Source material —
BEGIN
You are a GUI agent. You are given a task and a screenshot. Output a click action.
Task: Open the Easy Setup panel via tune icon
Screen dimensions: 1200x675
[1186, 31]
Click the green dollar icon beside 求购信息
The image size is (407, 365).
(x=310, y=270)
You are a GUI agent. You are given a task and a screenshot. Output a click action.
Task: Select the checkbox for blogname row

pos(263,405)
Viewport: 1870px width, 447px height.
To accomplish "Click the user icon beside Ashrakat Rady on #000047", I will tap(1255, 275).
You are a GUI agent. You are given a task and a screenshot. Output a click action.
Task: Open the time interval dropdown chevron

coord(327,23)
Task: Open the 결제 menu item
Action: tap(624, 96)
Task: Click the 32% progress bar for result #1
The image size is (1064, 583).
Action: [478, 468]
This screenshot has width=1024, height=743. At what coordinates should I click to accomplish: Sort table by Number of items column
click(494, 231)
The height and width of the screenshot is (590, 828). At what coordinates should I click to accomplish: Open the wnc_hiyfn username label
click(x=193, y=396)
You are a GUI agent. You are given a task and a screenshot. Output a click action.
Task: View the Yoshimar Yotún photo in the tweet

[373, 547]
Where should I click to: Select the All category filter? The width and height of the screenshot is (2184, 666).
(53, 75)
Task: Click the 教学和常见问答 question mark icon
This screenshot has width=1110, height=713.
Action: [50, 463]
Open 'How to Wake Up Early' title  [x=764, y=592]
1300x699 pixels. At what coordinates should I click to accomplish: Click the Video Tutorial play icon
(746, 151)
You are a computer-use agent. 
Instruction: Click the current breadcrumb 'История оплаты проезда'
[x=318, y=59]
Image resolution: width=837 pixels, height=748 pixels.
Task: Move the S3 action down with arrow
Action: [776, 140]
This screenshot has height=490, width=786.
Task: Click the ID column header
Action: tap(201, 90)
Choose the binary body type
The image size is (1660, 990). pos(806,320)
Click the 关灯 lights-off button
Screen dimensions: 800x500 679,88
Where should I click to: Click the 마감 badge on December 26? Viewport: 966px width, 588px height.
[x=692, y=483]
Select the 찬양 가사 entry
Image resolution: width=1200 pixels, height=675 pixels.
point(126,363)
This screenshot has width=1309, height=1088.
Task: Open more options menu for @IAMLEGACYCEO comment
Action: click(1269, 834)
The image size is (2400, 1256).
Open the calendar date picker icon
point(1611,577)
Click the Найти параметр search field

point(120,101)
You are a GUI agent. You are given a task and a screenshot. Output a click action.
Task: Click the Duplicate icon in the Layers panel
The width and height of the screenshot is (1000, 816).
END
What is needed — Look above for the line containing "Where should I click to: Click". Return it and each line after it exactly, through the last line, and nothing more.

The completed task —
Where should I click to: Click the 마감 badge on December 26? Viewport: 966px width, 588px height.
[x=692, y=483]
Select the 찬양 가사 entry
Image resolution: width=1200 pixels, height=675 pixels.
point(126,363)
This screenshot has width=1309, height=1088.
Task: Open more options menu for @IAMLEGACYCEO comment
Action: click(1269, 834)
The image size is (2400, 1256).
Open the calendar date picker icon
point(1611,577)
Click the Найти параметр search field

point(120,101)
You are a GUI agent. You are given a task and a screenshot. Output a click action.
Task: Click the Duplicate icon in the Layers panel
The width and height of the screenshot is (1000, 816).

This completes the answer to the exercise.